Scaling to Thousands of Jobs

DataQueue is designed to handle high-volume workloads out of the box. This page covers how to tune your setup for thousands (or more) of concurrent jobs, whether you're using PostgreSQL or Redis.

How Throughput Works

When a processor runs, it follows this cycle:

Claim a batch of ready jobs from the database (atomically, using FOR UPDATE SKIP LOCKED in PostgreSQL or Lua scripts in Redis).
Process up to concurrency jobs in parallel from that batch.
Repeat immediately if the batch was full, or wait pollInterval before checking again.

The theoretical maximum throughput of a single processor instance is:

throughput = batchSize / (avgJobDuration + pollInterval)

For example, with batchSize: 20, concurrency: 10, pollInterval: 2000ms, and jobs averaging 500ms each, a single processor can handle roughly 10 jobs/second (600/minute).
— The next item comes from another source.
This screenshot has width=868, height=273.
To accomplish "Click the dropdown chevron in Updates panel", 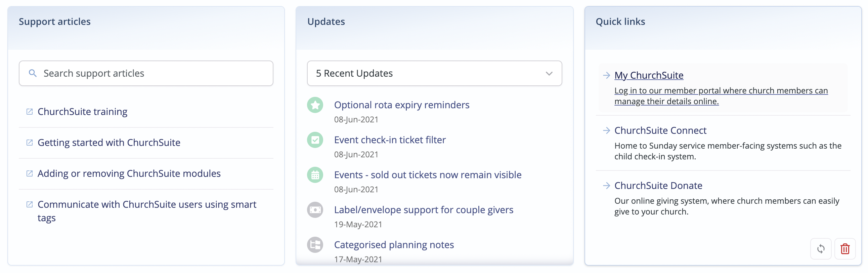I will (x=549, y=74).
When a full batch is returned, the processor immediately polls again without waiting. This means it can drain backlogs much faster than the formula suggests during peak load.

Tuning Processor Settings

Batch Size

batchSize controls how many jobs are claimed per polling cycle.
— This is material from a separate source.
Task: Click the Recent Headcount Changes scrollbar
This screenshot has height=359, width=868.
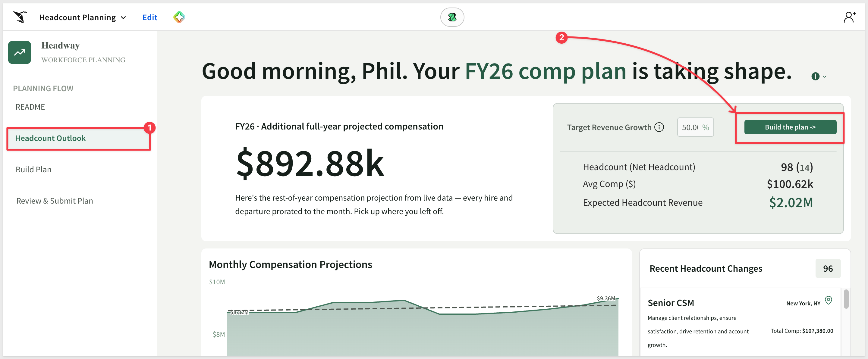Action: [846, 299]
Environment	Recommended	Why
Serverless (Vercel, Lambda)	1-10	Functions have execution time limits
Long-running server	10-50	Larger batches reduce polling overhead
High-throughput worker	50-100	Maximizes throughput per poll cycle

Concurrency

concurrency controls how many jobs from the batch run in parallel.
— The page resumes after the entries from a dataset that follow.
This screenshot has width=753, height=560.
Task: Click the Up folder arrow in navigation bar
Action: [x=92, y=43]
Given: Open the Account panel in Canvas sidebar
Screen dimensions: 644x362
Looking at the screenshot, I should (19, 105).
CPU-bound jobs (image processing, compression): keep concurrency low (1-4) to avoid CPU saturation.
IO-bound jobs (API calls, email sending): higher concurrency (5-20) works well since jobs spend most time waiting.
Rate-limited APIs: match concurrency to the API's rate limit to avoid throttling.

Poll Interval

pollInterval controls how often the processor checks for new jobs when idle.

1000ms: Low latency, higher database load. Good for real-time workloads.
5000ms (default): Balanced. Good for most use cases.
10000-30000ms: Gentle on the database. Use when latency tolerance is high.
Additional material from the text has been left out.